- [WHAT YOU NEED TO DO] In the material, starting at the line containing "Where should I click to: Open the hamburger" and ending at the line containing "click(x=659, y=18)", switch "All campaigns" to "Active campaigns" and give those lines again with nothing else changed.
#### INPUT FOR THIS TASK
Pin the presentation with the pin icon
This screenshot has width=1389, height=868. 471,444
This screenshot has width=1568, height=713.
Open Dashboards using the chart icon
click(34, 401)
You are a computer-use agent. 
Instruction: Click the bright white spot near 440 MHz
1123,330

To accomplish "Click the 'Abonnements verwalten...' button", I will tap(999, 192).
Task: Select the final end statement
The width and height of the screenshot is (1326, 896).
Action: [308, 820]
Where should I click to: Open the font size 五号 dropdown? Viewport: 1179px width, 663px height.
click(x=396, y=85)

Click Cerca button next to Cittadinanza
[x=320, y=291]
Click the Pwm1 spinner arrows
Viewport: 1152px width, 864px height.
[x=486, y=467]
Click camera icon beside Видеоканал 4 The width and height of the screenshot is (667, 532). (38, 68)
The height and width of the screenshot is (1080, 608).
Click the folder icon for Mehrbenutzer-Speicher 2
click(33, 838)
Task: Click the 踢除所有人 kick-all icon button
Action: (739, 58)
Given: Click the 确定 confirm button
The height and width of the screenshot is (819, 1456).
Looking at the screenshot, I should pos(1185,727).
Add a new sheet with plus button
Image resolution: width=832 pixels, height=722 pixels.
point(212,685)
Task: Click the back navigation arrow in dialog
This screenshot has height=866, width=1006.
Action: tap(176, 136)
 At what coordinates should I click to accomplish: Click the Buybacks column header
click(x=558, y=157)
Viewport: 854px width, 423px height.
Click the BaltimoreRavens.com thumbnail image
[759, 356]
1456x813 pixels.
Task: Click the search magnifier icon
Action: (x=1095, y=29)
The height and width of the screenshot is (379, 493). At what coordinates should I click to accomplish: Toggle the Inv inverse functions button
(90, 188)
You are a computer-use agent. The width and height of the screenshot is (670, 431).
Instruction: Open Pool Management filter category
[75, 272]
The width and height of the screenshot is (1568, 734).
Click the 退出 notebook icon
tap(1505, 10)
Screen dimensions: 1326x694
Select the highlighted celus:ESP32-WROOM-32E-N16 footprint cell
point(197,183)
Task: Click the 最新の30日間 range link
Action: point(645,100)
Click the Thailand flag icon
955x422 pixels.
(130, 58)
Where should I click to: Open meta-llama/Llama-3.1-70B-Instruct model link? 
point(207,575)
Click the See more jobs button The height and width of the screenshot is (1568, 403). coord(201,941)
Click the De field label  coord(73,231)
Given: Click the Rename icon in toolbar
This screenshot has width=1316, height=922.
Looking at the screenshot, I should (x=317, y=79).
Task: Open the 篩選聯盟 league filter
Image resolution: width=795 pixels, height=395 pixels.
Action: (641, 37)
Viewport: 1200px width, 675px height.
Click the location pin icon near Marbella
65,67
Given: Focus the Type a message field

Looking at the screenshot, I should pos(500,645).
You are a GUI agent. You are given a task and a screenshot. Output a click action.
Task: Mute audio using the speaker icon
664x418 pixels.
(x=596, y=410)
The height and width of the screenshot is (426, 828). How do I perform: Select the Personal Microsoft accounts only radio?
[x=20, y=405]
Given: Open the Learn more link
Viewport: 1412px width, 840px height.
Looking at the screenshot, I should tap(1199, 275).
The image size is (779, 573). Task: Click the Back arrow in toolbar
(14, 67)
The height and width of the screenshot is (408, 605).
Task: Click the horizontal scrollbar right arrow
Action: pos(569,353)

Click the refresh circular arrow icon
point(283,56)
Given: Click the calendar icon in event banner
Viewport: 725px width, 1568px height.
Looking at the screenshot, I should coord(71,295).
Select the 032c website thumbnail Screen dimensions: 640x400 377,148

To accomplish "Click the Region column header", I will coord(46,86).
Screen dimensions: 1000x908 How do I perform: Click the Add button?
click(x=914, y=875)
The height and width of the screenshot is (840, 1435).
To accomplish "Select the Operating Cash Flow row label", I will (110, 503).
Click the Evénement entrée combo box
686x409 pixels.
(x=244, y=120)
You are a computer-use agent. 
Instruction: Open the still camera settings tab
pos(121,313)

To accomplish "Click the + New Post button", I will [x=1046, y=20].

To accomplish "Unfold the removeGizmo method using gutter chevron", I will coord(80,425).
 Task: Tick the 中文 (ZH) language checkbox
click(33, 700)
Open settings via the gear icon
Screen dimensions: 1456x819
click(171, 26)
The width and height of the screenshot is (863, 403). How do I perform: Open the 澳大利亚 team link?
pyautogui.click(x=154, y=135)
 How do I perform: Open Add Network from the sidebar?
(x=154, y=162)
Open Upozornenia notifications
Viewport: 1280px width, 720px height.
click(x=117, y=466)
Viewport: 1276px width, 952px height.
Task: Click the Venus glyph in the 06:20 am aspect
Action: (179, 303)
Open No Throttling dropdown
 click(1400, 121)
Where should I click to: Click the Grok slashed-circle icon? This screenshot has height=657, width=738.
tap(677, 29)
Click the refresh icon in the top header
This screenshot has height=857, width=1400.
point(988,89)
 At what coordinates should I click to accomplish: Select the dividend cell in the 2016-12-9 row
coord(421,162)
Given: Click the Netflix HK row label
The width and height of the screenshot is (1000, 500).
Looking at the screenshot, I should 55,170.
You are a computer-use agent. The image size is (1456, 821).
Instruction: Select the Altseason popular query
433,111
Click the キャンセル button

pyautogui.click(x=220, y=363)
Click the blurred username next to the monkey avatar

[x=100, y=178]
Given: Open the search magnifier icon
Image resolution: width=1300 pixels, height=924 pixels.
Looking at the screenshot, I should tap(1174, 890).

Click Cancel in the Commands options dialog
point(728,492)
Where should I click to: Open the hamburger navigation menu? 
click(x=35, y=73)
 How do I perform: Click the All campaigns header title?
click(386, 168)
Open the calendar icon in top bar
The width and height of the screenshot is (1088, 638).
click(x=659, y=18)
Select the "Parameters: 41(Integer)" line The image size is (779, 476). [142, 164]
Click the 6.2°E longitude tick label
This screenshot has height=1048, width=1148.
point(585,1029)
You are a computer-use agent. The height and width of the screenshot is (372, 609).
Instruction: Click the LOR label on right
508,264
########
- [OUTPUT BELOW]
Where should I click to: Open the hamburger navigation menu? 
click(x=35, y=73)
 How do I perform: Click the Active campaigns header title?
click(386, 168)
Open the calendar icon in top bar
The width and height of the screenshot is (1088, 638).
click(x=659, y=18)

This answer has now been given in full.